WARNING: Some readers may find the details in this story disturbing.
An Ontario discipline body has suspended a family doctor for 14 months for showing several female patients naked photos of himself.
Dr. Nigel Mark Phipps, who is a family physician in Georgetown, Ont., was found guilty of sexual abuse last year by a five-member discipline panel at the College of Physicians and Surgeons of Ontario (CPSO).
On Wednesday, the panel suspended Phipps from his practice for 14 months. However, Phipps will retain his license to practise.
According to the CPSO ruling, Phipps showed 11 female patients and three staff members photos of himself naked or semi-naked from his cellphone during clinical visits. In one photo, Phipps’ penis is visible, in another picture his buttocks is visible, in a third one he’s naked from the groin up and a fourth photo shows him naked with a towel over his arm.
The panel also heard that Phipps, who has been practicing since 1985, was sexually aroused during visits with three patients. The doctor denied his actions constituted sexual abuse.
The women were all long-term patients of Phipps. One patient told the panel she was experiencing nightmares and was more depressed than ever because she learned the doctor was behaving this way with other women.
Another patient said she is disappointed and angry with Phipps and feels a lack of trust in male doctors.
A publication ban is in place to protect the identities of the patients.
The 14-month suspension takes effect on Oct. 1. Once the suspension is served, Phipps cannot see any patient unless in the presence of a health care professional and must see a college-approved psychiatrist who must provide written reports about his conduct.

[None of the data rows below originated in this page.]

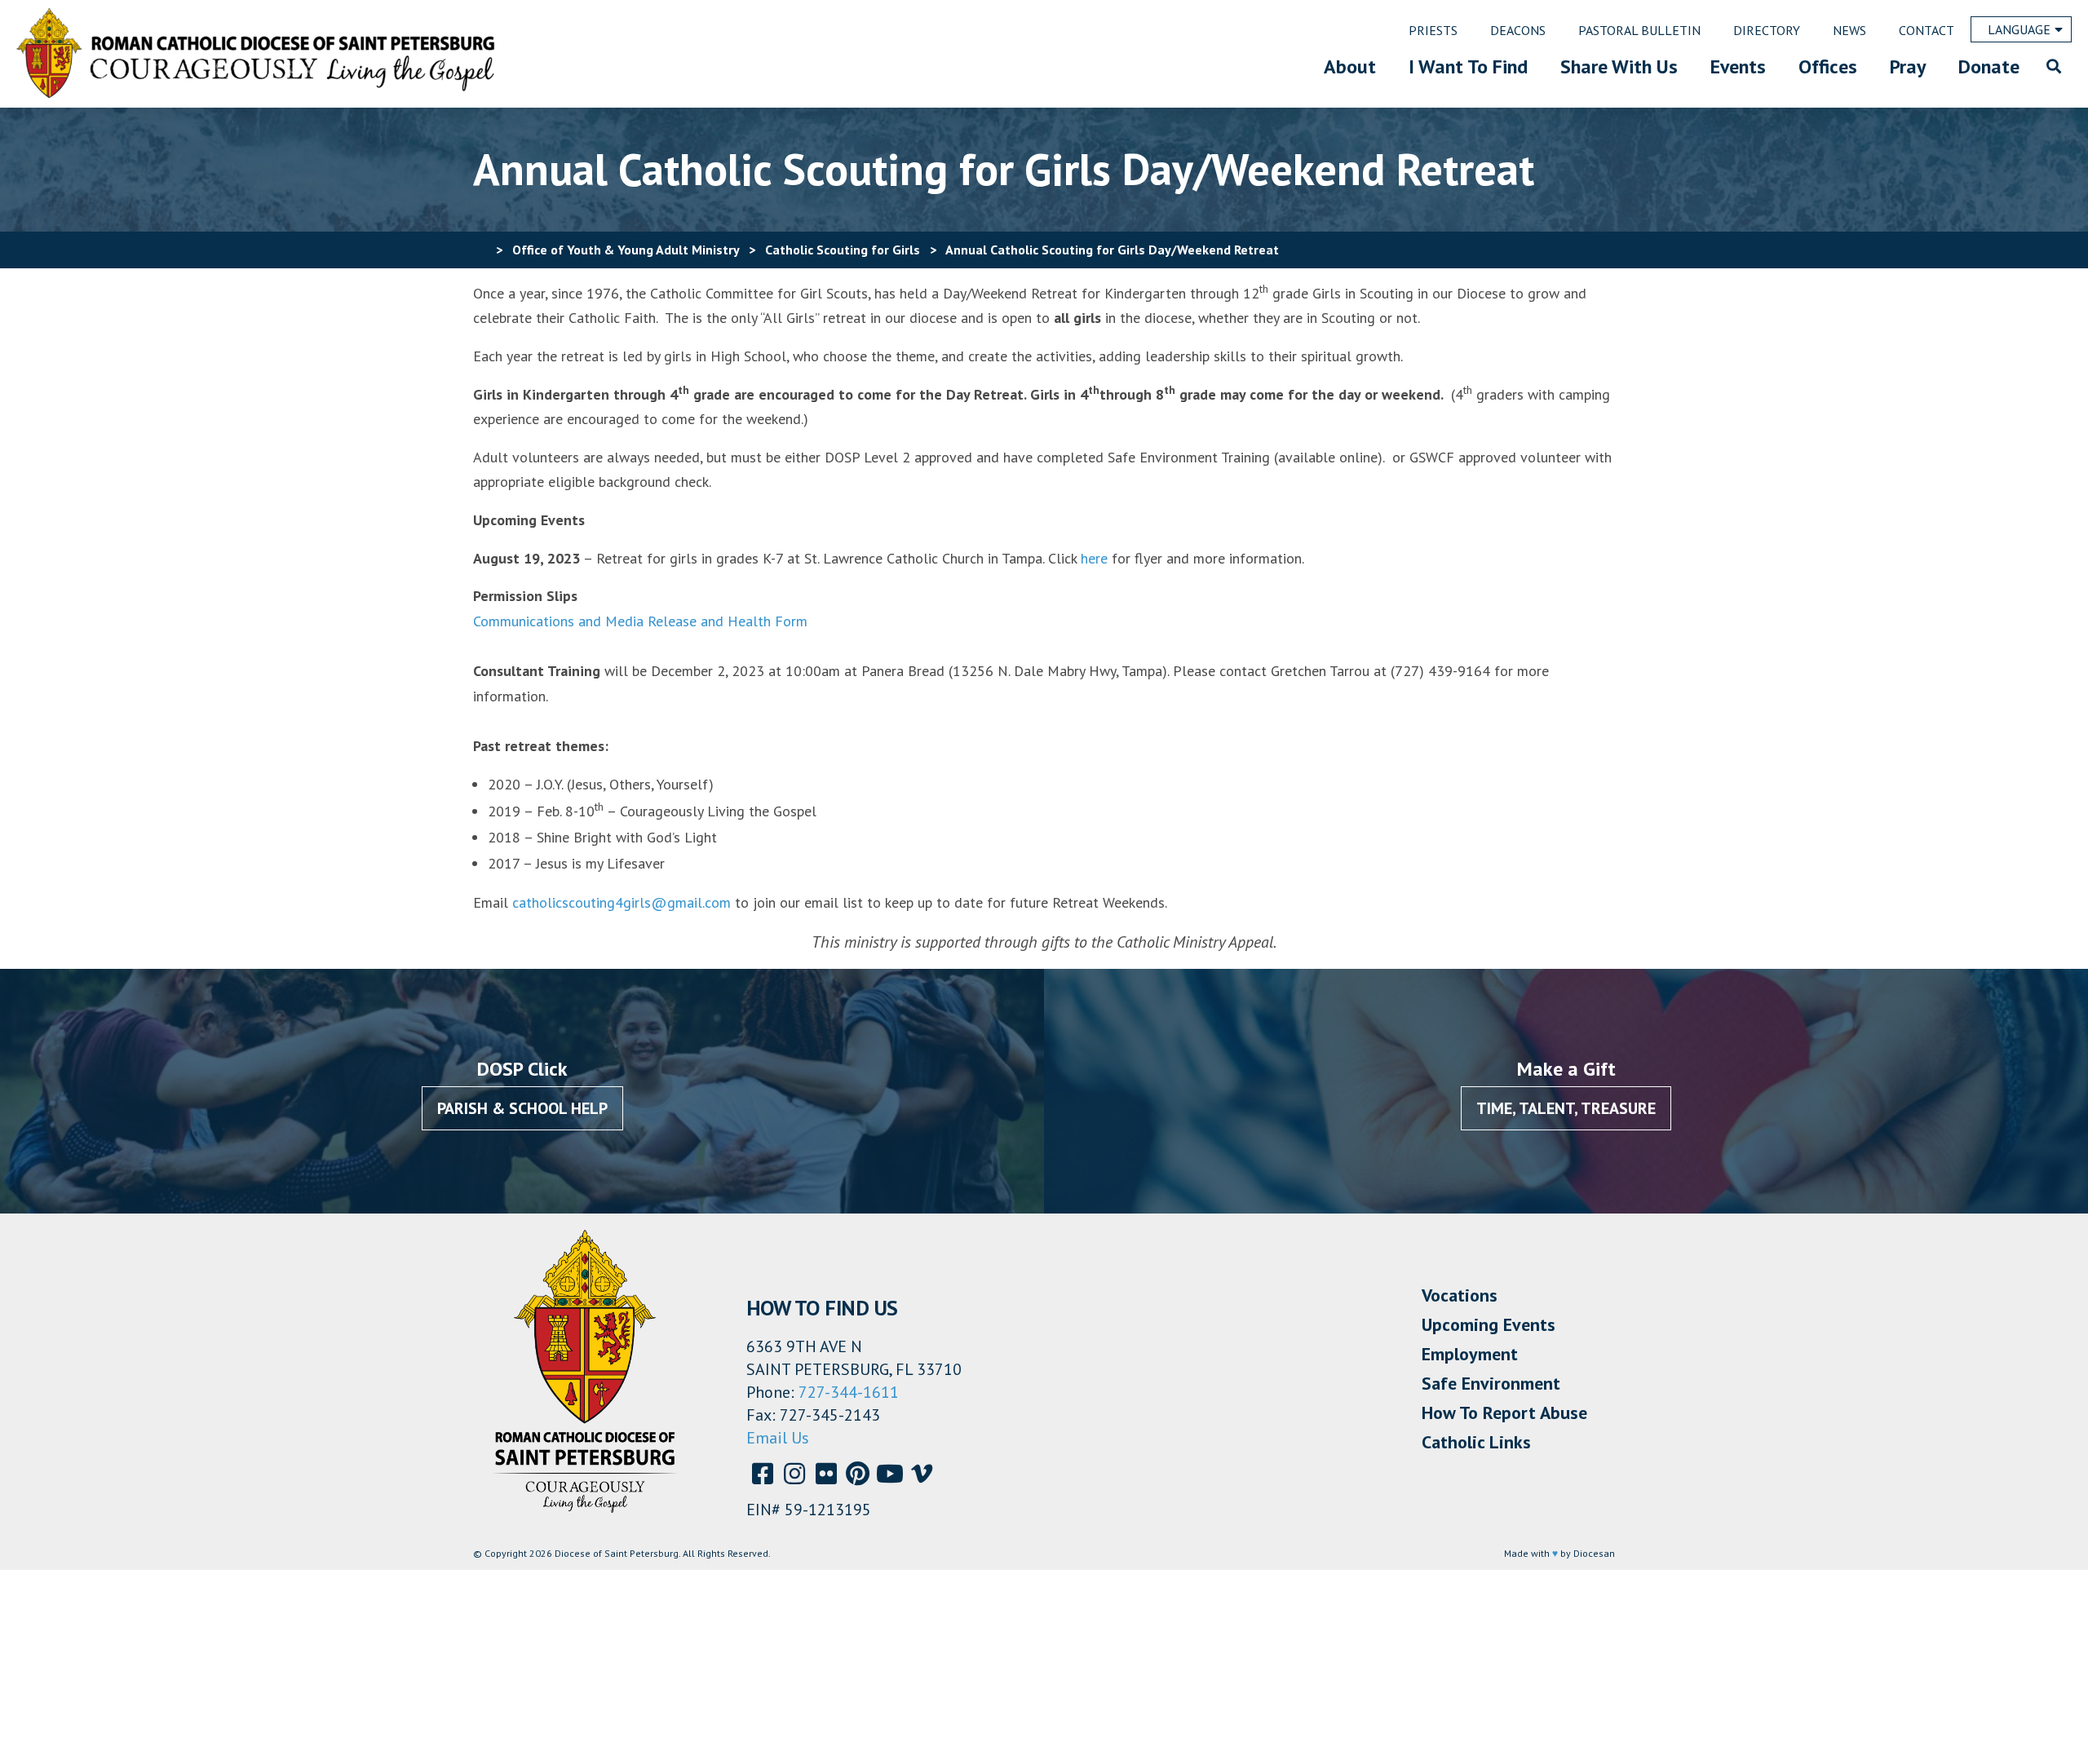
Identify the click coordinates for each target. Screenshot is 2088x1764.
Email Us (777, 1437)
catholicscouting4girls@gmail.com (621, 902)
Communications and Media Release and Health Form (640, 621)
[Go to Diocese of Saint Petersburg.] (479, 249)
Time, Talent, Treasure (1566, 1108)
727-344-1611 (848, 1392)
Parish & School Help (522, 1108)
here (1094, 558)
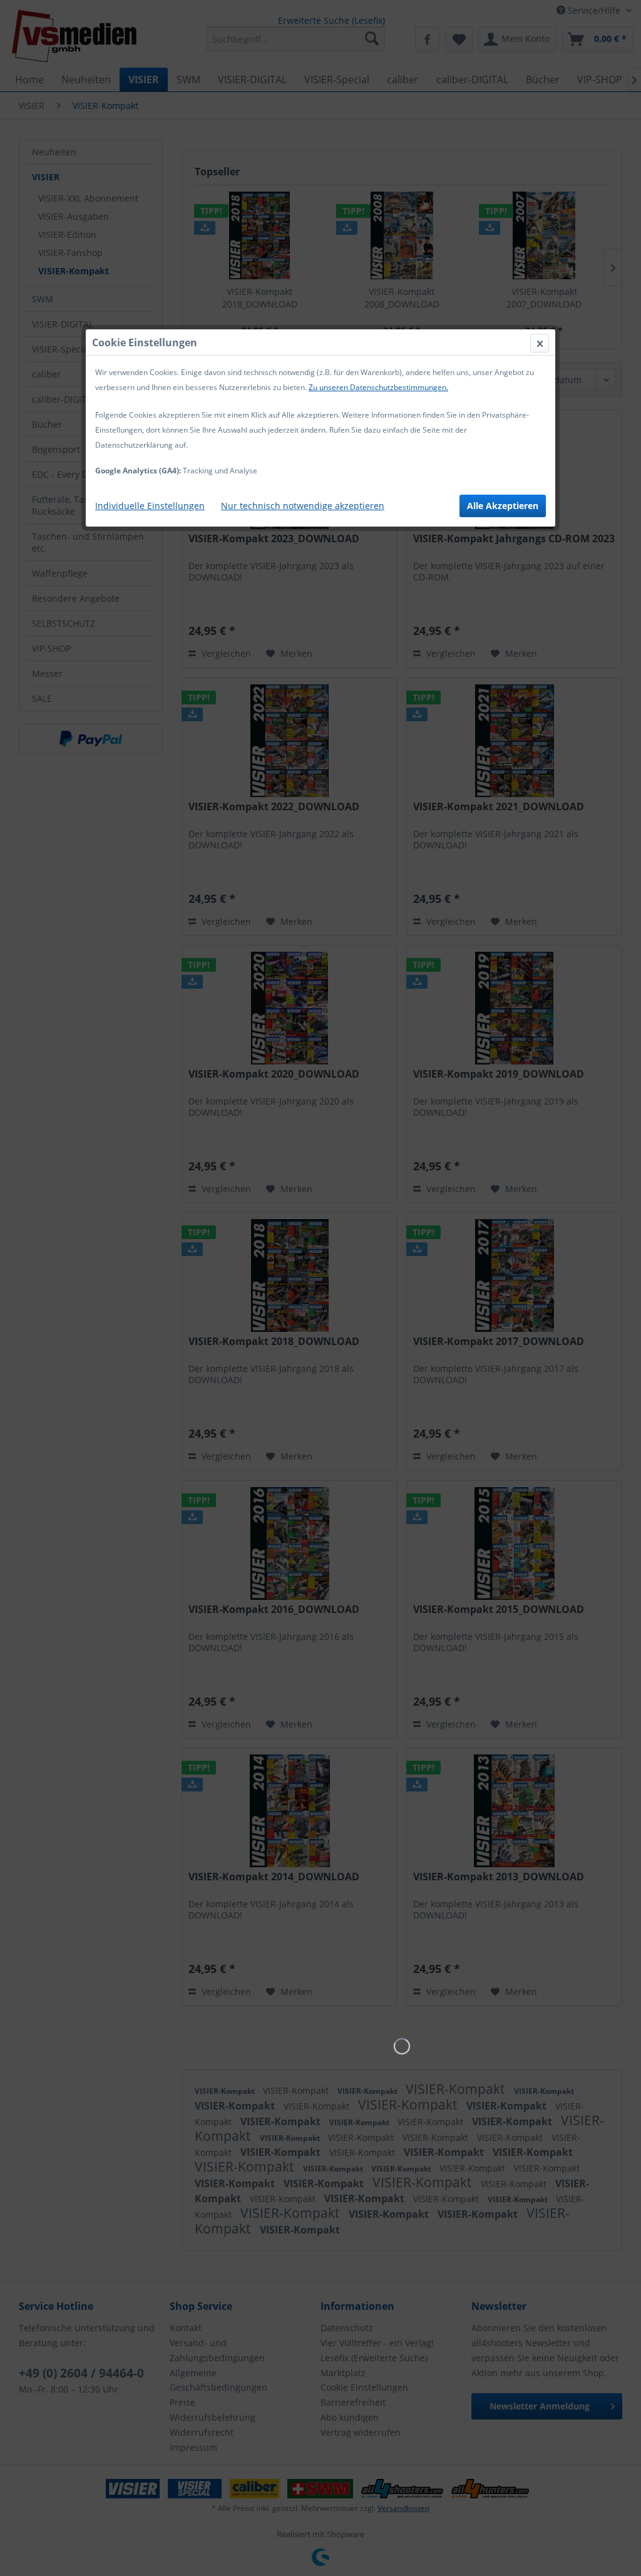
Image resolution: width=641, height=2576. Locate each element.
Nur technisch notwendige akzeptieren (302, 506)
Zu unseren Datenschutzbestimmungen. (378, 387)
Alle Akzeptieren (502, 506)
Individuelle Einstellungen (150, 506)
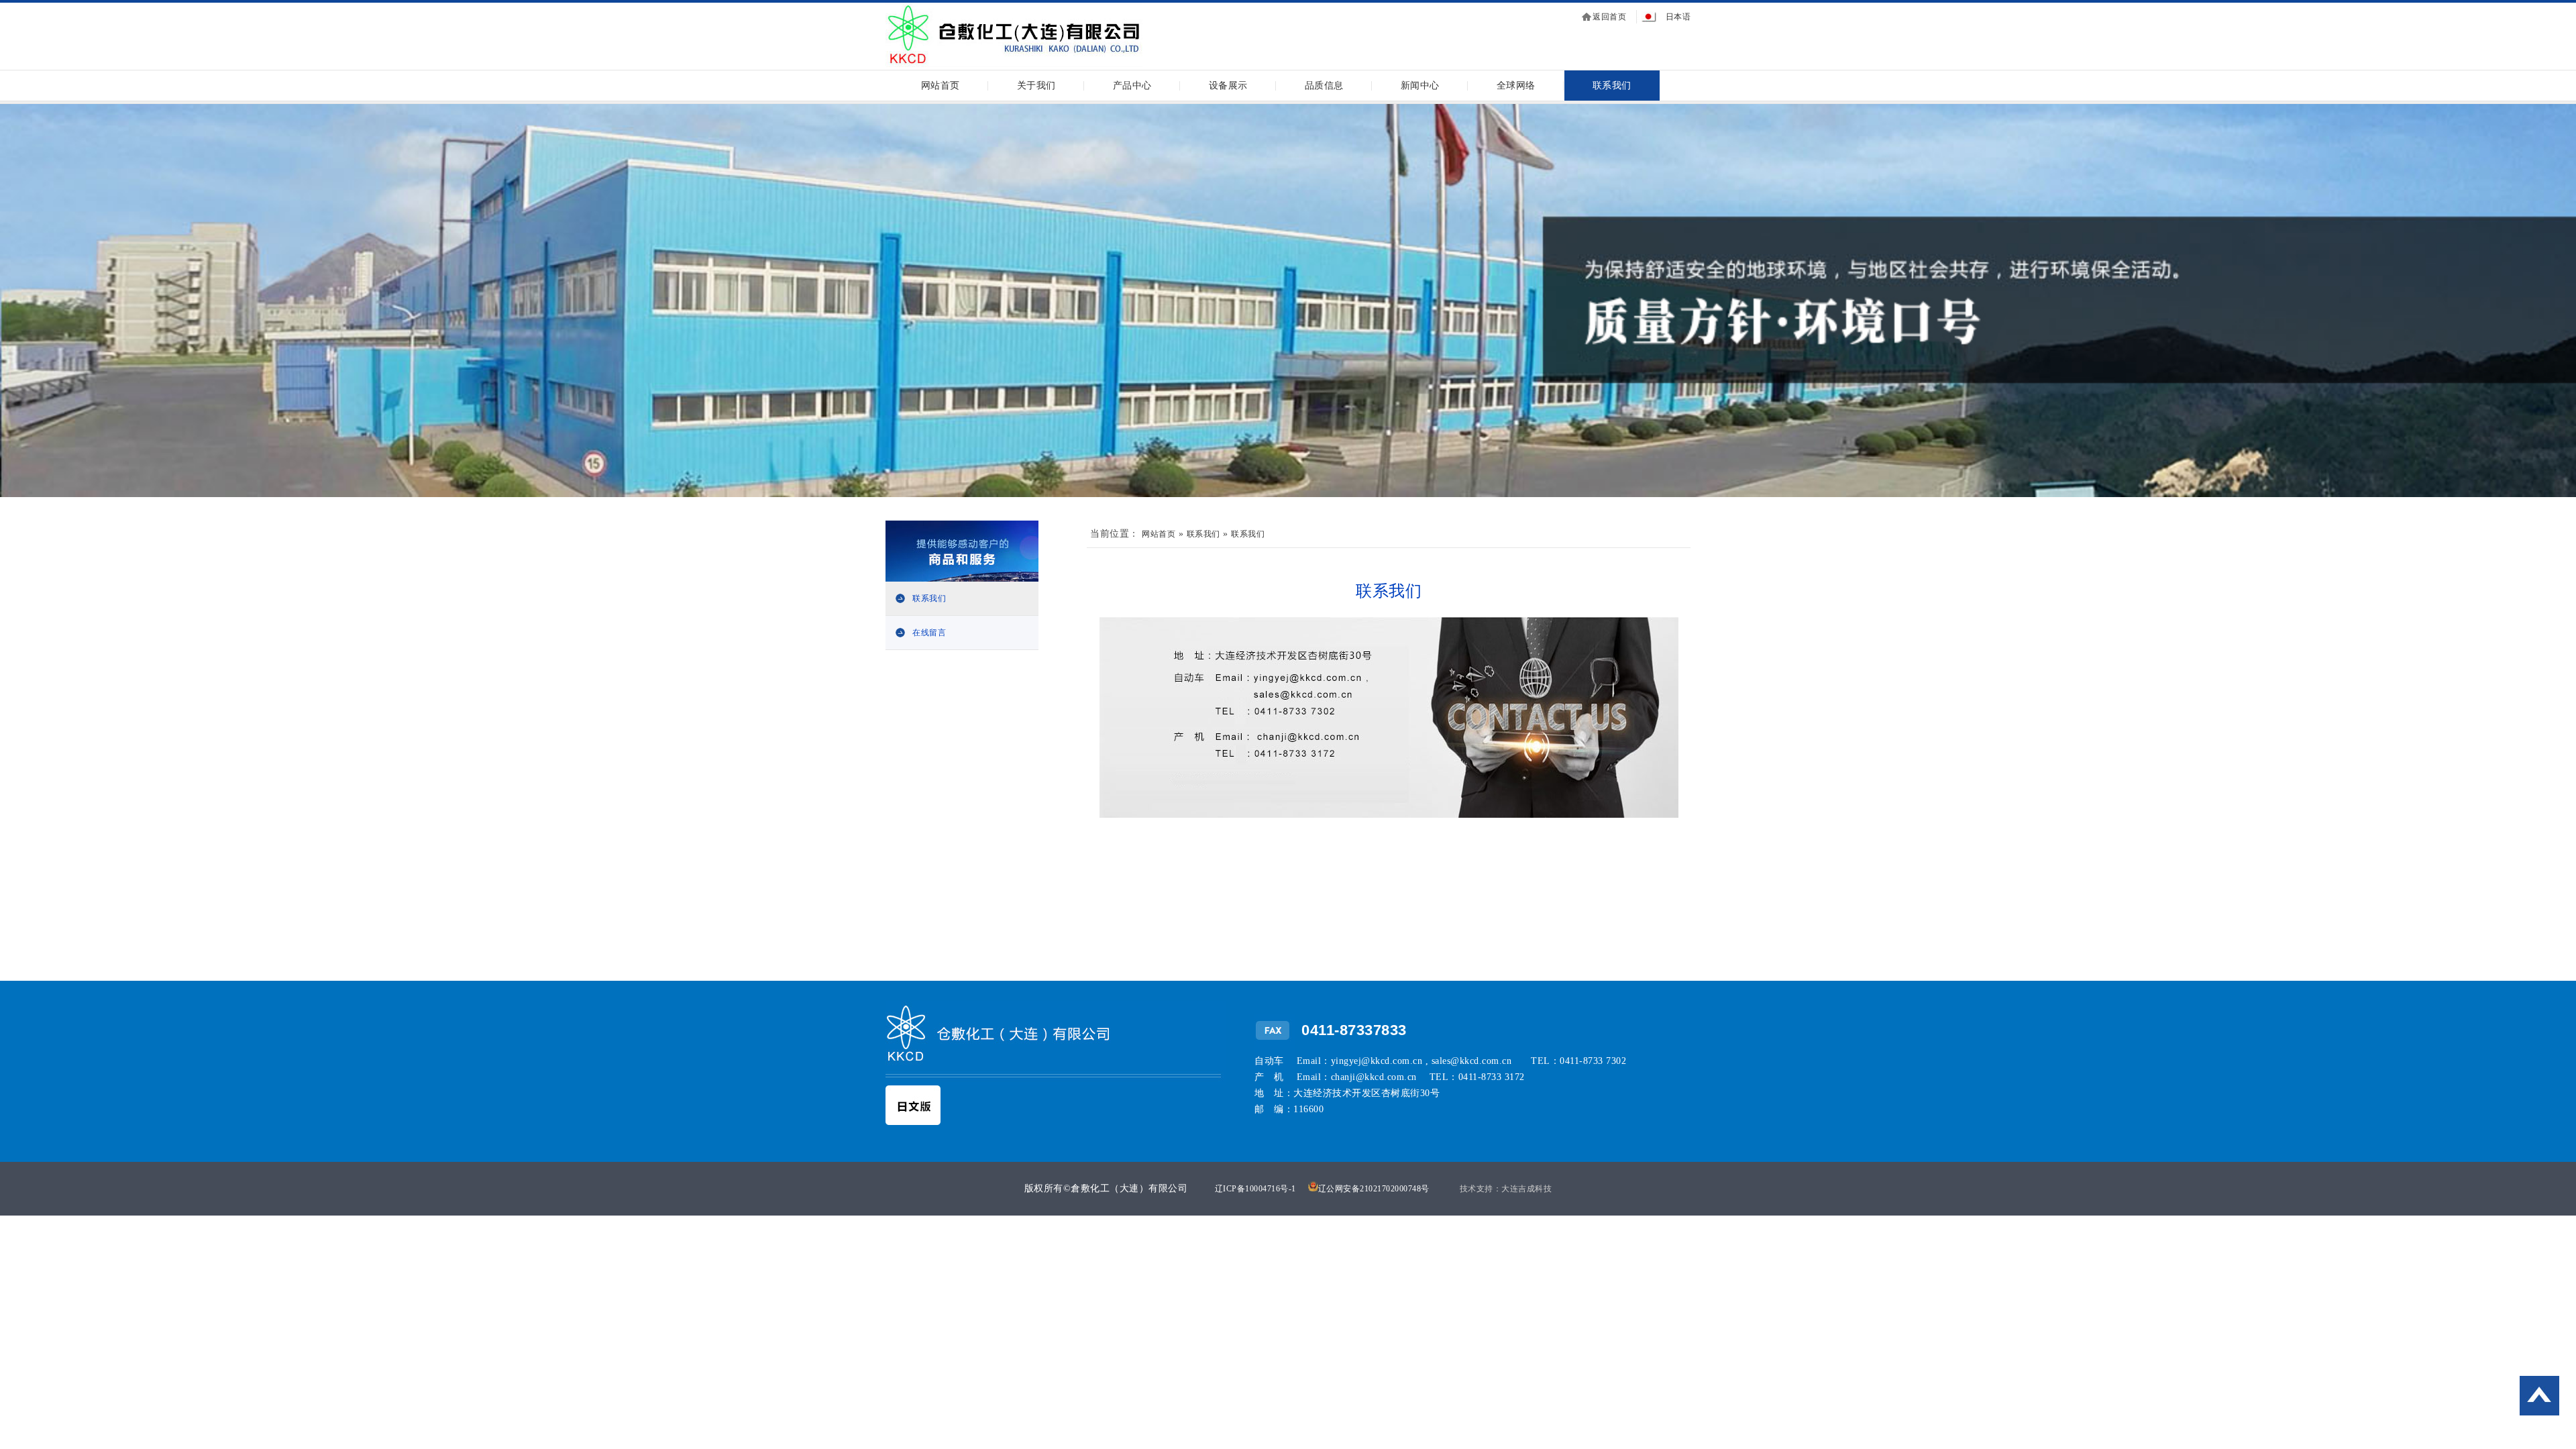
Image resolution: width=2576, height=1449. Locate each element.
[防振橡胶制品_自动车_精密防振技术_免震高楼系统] (1013, 65)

Phipps has to post credit in the amount of $176,660.00 to cover therapy costs for his patients.
“It is the college’s position that Dr. Phipps’ conduct towards his patients during medical appointments is a breach of the high public trust granted to physicians and has caused harm to patients to the public and to the profession,” Shae Greenfield, senior communications advisor with the college, told CTVNews.ca in an emailed statement. “Although revocation was not mandatory in this case, we believe it was the appropriate penalty for a case involving both a breach of trust and sexual abuse of many patients of the type that is at issue in this case.”
The lawyers representing Phipps did not immediately respond for comment from CTVNews.ca.